Casada durante 23 anos com um neurocirurgião (o marido faleceu em 1987), o amor pela medicina contaminou a família. Os três filhos são médicos. Todos trilharam o mesmo caminho da mãe e atuam com crianças. Mas a neuropediatria não foi a primeira escolha de Ana. Ela trabalhava com adultos. Até o destino lhe obrigar, recém-formada, a tirar as férias de outro médico na pediatria. Foi paixão imediata. Detalhista, dedicada, foi estudar tudo de novo. “Eu que tinha me preparado até ali para tratar adultos, fui aprender como cuidar de crianças. Fui buscar outras competências pra lidar com essa criança de uma forma mais completa.” Nesses anos todos, aprendeu uma coisa que lhe acompanha até hoje: “Escutar as mães é fundamental. Porque elas percebem as mínimas variações de seus filhos. São olhos atentos que nos ajudam muito”.

No mês passado, quando visitou o Imip, a diretora-geral da Organização Mundial da Saúde (OMS), Margaret Chan, fez questão de conhecer Ana e sua filha Vanessa. Numa sala reservada, longe dos jornalistas e dos flashes dos fotógrafos, a chinesa pegou a mão das duas e agradeceu, emocionada. “Tivemos que dar a ela uns cinco lenços de papel. Até ela se recompor.” Mulher de gestos, mais do que palavras, Ana diz acreditar no empenho pessoal de Chan para conseguir dinheiro para as pesquisas sobre zika vírus e microcefalia. A diretora é da mesma escola de Ana. “Pelo que vi, ela não é só gestora. É uma pessoa humana que se preocupa com o outro.”

 

E o que é medicina para a senhora?

Minha vida.
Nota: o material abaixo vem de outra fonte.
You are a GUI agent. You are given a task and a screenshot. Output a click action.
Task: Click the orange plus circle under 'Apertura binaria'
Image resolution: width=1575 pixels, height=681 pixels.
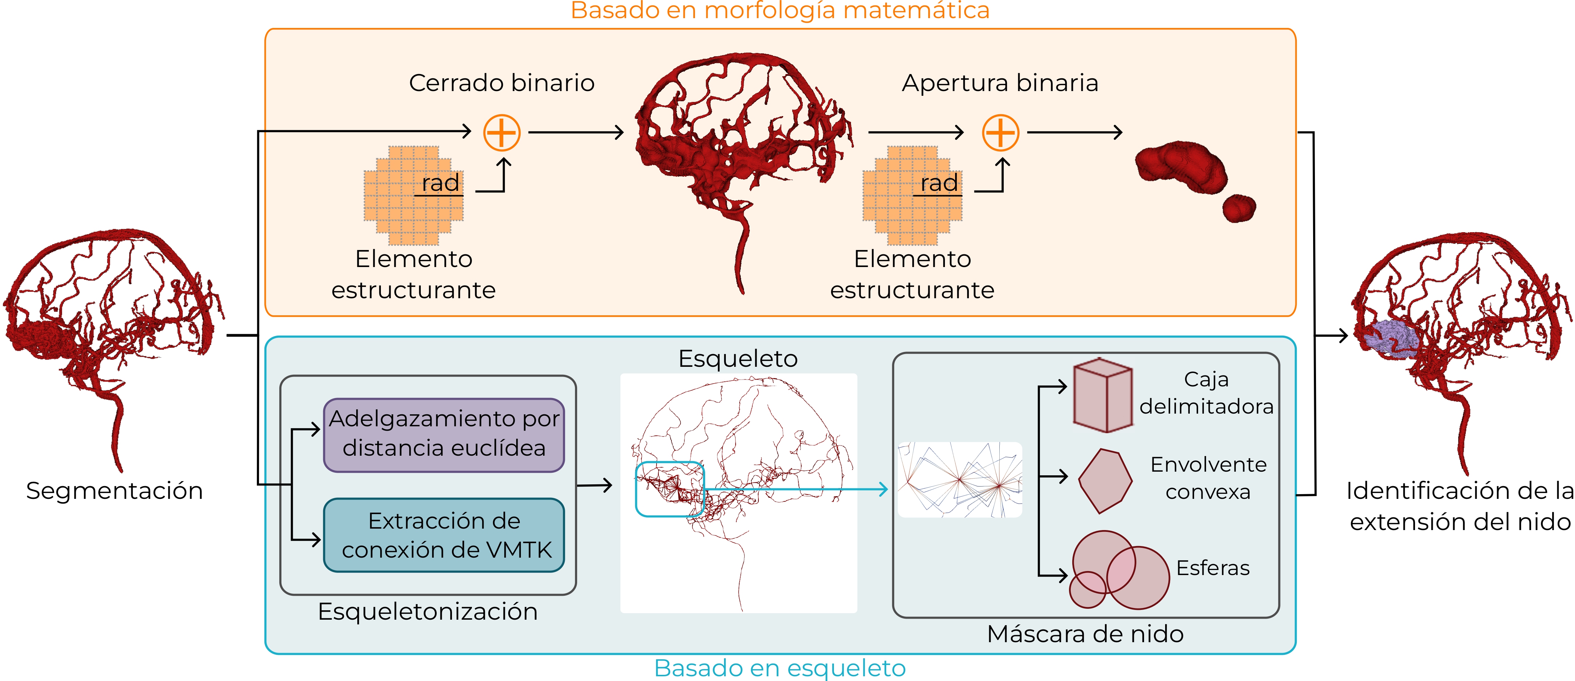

É o que eu gosto.

Existe medicina sem o humano?

É difícil. Embora se faça (ela diz isso, chorando).

“Eu disse que não me emociono? Me emocionei.”

 

Postura firme, jeito sério, não são poucas as vezes que, numa impressão ligeira, pode ser vista como uma pessoa chata. “Mas eu sou é tímida. No tempo de colégio, passei quase um ano sendo chamada de Rosa e eu atendia porque eu não tinha coragem de dizer que eu era Ana.”

Ana Van der Linden, mãe de três filhos, avó de seis netos, é vaidosa, apaixonada por jardinagem e acha que a medicina é, antes de mais nada, saber ouvir. Uma médica de antigamente, no melhor sentido da palavra.